Similarly, Marxism posits a “false consciousness” that obscures the oppressive reality of industrial capitalism with its institutions like the “opiate” of religion, “a mistaken attitude to the world,” as Marx put it. True justice and equality will come only with the revolution once the proletariat’s consciousness is raised and awakened, and they rebel against the owners and bosses, abolish private property, and collectivize the means of production.

“Wokeness” is the latest version of this old idea. Uncovering the hidden oppressors is the first step in recognizing the unjust, racist reality in which certain “marginalized” peoples, especially “of color,” have to live. Only those “awakened” to that hidden truth will come to understand that, as Williams writes, the “idea that patriarchy, white supremacy, transphobia, homophobia, Islamophobia, and other ills inexorably saturate our lived realities and that the highest good is to uncover and oppose them is” the essence of wokism. Of course, claiming that all those “ills saturate our lived realities” including our whole society and culture, is yet another begged question.

The problem is very little empirical evidence supports these claims. For example, the idea of “systemic racism” built into our political order from our country’s beginning, must ignore or rationalize the very real progress black Americans have made even before the Civil Rights legislation dismantled legal segregation. Similarly, allegations that because of this “systemic racism” police wantonly murder black men have been repeatedly exploded by statistical data.

Ignored too are the malign effects on the underclass of all races created by redistributionist welfare policies that erode character and compromise the family, not to mention the widespread commercialization of hedonism and sexual license. Yet the smearing of law enforcement remains a potent tool for “woke” activists and politicians seeking political leverage, no matter how many black lives are damaged when police protection is reduced in their neighborhoods.

Finally, the resistance of the “woke” to empirical data and coherent arguments raises the question of what attracts people to such dubious, and decrepit, political ideals. Gaining political power and financial rewards, of course, have been the perennial motives for endorsing destructive ideas since the demagogues of ancient Athens. The mostly unaccounted for millions of dollars raised by the anti-police outfit Black Lives Matter are a case in point.

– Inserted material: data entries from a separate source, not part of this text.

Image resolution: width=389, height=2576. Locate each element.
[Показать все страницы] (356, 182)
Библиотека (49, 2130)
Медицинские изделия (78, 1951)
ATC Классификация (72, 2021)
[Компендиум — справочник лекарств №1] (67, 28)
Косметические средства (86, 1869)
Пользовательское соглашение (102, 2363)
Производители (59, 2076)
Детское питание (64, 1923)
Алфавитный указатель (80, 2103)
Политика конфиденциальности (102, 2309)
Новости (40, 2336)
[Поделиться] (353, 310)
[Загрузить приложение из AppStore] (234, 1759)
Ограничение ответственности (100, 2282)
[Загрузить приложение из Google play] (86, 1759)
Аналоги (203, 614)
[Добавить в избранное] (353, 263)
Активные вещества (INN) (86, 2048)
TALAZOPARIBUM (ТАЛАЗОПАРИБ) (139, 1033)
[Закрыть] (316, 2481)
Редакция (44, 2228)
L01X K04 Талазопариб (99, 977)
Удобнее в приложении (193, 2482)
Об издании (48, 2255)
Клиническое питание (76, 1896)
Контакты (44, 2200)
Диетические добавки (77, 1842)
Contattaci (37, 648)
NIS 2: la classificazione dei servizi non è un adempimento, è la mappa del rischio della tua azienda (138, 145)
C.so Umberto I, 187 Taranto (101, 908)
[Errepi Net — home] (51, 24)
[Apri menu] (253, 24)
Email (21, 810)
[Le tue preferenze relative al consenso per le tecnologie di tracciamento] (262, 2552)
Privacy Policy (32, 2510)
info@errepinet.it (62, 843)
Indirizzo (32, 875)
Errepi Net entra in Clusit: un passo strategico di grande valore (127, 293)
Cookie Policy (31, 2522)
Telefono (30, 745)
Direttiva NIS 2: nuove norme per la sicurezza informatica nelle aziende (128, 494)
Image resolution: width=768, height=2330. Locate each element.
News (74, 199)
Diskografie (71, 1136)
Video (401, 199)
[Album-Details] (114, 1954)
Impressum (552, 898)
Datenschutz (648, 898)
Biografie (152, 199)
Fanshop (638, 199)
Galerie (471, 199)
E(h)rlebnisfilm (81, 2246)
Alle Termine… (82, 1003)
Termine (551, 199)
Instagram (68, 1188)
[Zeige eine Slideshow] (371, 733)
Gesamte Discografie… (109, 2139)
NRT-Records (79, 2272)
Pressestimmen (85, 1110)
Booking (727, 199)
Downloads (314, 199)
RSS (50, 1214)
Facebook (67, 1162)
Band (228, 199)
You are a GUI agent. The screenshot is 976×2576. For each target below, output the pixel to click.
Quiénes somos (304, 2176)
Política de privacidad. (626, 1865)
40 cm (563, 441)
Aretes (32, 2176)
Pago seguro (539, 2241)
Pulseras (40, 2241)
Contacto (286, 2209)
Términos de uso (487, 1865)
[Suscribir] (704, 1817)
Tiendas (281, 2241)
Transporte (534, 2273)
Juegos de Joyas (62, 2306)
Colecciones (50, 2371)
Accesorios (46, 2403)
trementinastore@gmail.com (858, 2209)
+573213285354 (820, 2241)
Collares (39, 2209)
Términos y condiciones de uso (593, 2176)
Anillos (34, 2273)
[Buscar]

But there is something more going on than just greed and grifting. Much of “woke” behavior is redolent of political religions and cults, bespeaking its origins in Marxism. As historian Michael Burleigh has written, from the start Marxism “was a religiously inspired mythopoetic drama carefully camouflaged within various scientific-sounding accretions.” The term “woke” itself echoes the experience of religious converts. Indeed, the memoirs of former Marxists in the classic The God That Failed often explicitly describe their embrace of Marxism in terms of an awakening typical of religious conversion.

Arthur Koestler, for example, wrote in 1950 that “I became converted because I was ripe for it and lived in a disintegrating society thirsty for faith.” He goes on to describe his conversion in the imagery of a sudden awakening similar to St. Paul’s on the road to Damascus: “the new light seems to pour from all directions across the skull; the whole universe falls into pattern . . . . There is now an answer to every question, doubt and conflict are a matter of the tortured past . . . . Nothing henceforth can disturb the convert’s inner peace and serenity.”

This state of mind explains the “woke” penchant for absolute, intolerant certainty, indifference to empirical evidence, hysterical attacks on critics and heretics, an amoral “any means necessary” credo, and an eagerness to suspend or “cancel” the civil liberties and freedom of political opponents––all features of political cults and fanatical religions alike. Just think of Greta Thunberg’s juvenile temper-tantrums, or Al Gore’s fire-and-brimstone climate-change sermons at Davos.

“Wokism,” then, in many respects is a substitute religion filling the void created by Christianity’s decline, especially for Millennials and Gen Z’ers. According to a recent American Enterprise Institute report, 34% of Gen Z, and 29% of Millennials are unaffiliated with any religion, compared to 18% for Boomers, and 9%  for the Silent Generation (1928-45). Being “woke,” then, satisfies the younger generations’ search for meaning and certainty in the romance of revolution, their obsession with the latest political fads and memes, and their need for a justifying narrative that sorts out the “woke” sheep from the sinful conservative goats––all with without the accountability for one’s actions that traditional religions demand.

In the end, what matters about the idea of “woke” is not the word’s usage, but its illiberal, un-Constitutional policies that strike at the heart of our unalienable rights and freedoms, not to mention the manifest practical failures and lunatic policies of “woke” ideology––a tyranny of the minority just as dangerous as any other.